In need of Books in Addressing and Bit masking

Thread Starter

lio2000

Joined Jun 1, 2011
6
Hi guys
I posted a some threads related to a project of mine
it is a Ultrasonic Range Finder

The Hardware Part
Ultrasonic Range Finder Project
(Which I've done with)


and one is the Software Part
Simulation of Python Programs

Now I didn't get any answer in the Software part but it is fine
so what I need now is this

I want to connect my circuit to the PC via Parallel Port
the idea will be is to trigger the circuit through pulses comes from the computer software interface to the transmitter circuit and then read the data returned from the receiver circuit

what I mainly want is how to address the port and send the right triggers
now I want to use Python (due it's flexibility) but didn't quite manage to make the address nor find a module to be like an example for me in this matter

so I need some books and references in how to write the addresses and how to is bit masking can be implemented in Python
So I can expand my module to process the received data and output the results

thanks for the help

P.S: I don't know if I posted this in the right place..but since I'm concerned about programming I thought to posted her rather than the projects forum
 

cheezewizz

Joined Apr 16, 2009
82
Googling "python parallel port" and the first result is for the pyParallel module. Have you tried that one? on another note, your PC still has a parallel port on it? ..... Wow...
 

someonesdad

Joined Jul 7, 2009
1,583
If I were you, I'd certainly spend some effort figuring out how to get the pyParallel module working. Did you read the man page? If you're using Windows or Linux, there are extra instructions you need to pay attention to. I've used the same author's pySerial module for a number of years and had good experiences with it.

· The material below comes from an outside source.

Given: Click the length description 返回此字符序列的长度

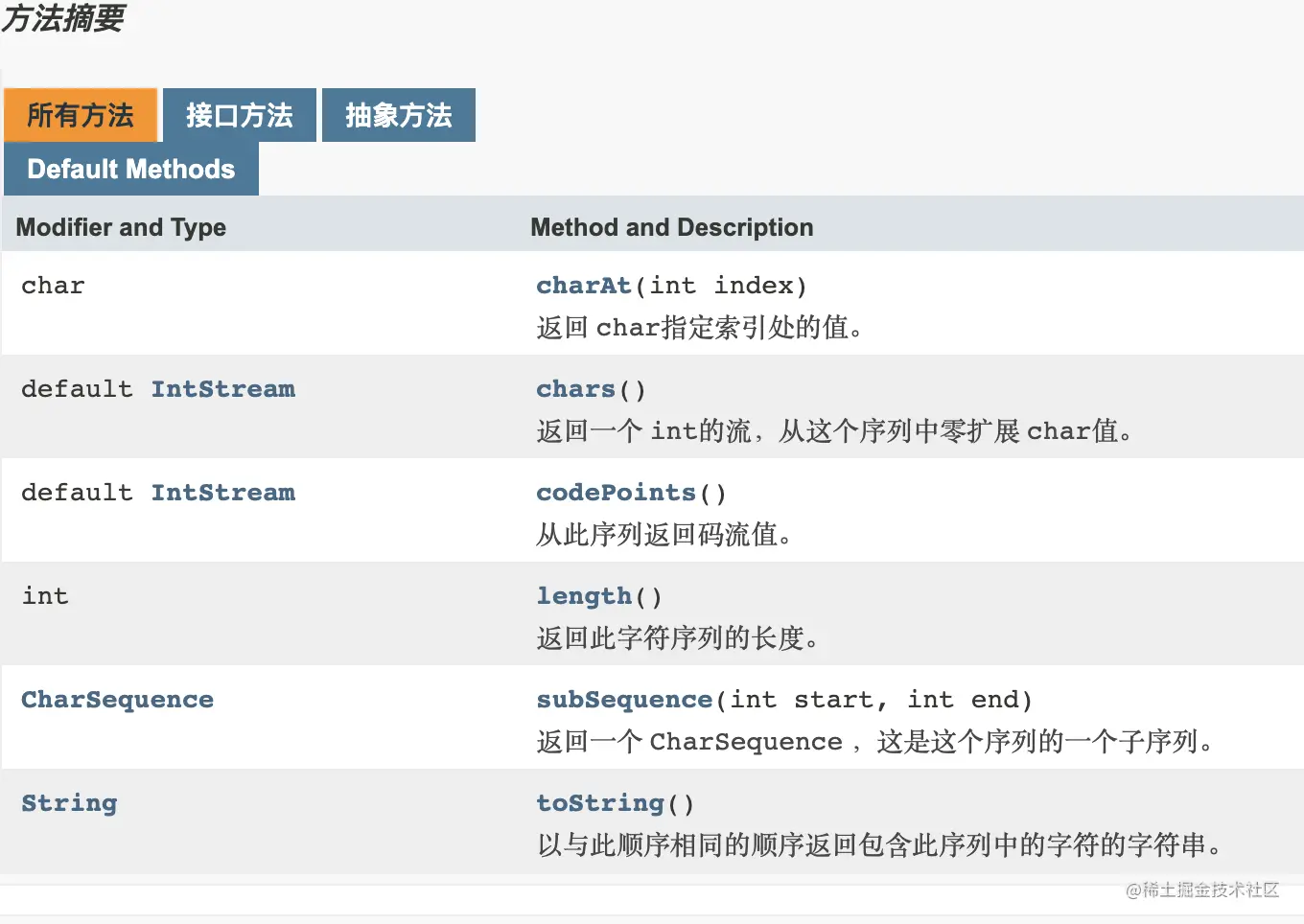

If that can't work, then you can spend some effort finding a DLL that lets you access the parallel port. Once you have that, you can call into that DLL using the python ctypes module.

I'm not sure what you mean by "bit masking" in this context, but you can do any bit operation you typically can do in e.g. C by using the usual and/or/xor/not operations on python integers. The only twist is that integers can be of any size compared to the usual fixed-size integers in C/C++. If you just have to operate on fixed-size integers, lemme know and I'll post a class I wrote to do so.